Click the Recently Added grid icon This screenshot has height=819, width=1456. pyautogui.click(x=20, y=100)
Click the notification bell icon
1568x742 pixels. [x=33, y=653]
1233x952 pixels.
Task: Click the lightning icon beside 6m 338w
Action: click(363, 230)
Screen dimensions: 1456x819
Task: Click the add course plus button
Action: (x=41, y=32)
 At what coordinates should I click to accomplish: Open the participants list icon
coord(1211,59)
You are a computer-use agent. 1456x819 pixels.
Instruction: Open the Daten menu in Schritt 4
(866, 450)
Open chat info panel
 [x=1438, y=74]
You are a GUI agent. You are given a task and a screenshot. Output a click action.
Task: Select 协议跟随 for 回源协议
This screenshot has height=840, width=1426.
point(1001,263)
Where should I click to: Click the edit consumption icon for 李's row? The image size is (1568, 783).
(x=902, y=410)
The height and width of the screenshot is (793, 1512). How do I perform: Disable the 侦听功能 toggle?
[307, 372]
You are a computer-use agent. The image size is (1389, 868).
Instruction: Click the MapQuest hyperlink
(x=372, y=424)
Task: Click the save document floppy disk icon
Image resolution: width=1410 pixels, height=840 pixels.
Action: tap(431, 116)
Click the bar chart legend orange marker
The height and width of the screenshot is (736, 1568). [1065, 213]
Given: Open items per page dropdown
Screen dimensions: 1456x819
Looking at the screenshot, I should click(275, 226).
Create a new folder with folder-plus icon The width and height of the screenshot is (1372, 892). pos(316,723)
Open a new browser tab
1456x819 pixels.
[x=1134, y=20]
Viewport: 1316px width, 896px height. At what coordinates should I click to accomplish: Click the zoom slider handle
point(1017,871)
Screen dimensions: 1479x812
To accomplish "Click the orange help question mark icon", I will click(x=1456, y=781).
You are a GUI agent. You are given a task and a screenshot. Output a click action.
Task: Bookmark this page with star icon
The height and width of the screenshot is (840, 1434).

===

◆ **WORK TO BE COMPLETED**
Beginning at the line that contains "Given: Open items per page dropdown" and ending at the last line above, copy each line without any change.

◆ **THE ANSWER**
Given: Open items per page dropdown
Screen dimensions: 1456x819
Looking at the screenshot, I should click(275, 226).
Create a new folder with folder-plus icon The width and height of the screenshot is (1372, 892). pos(316,723)
Open a new browser tab
1456x819 pixels.
[x=1134, y=20]
Viewport: 1316px width, 896px height. At what coordinates should I click to accomplish: Click the zoom slider handle
point(1017,871)
Screen dimensions: 1479x812
To accomplish "Click the orange help question mark icon", I will click(x=1456, y=781).
You are a GUI agent. You are given a task and a screenshot. Output a click action.
Task: Bookmark this page with star icon
The height and width of the screenshot is (840, 1434).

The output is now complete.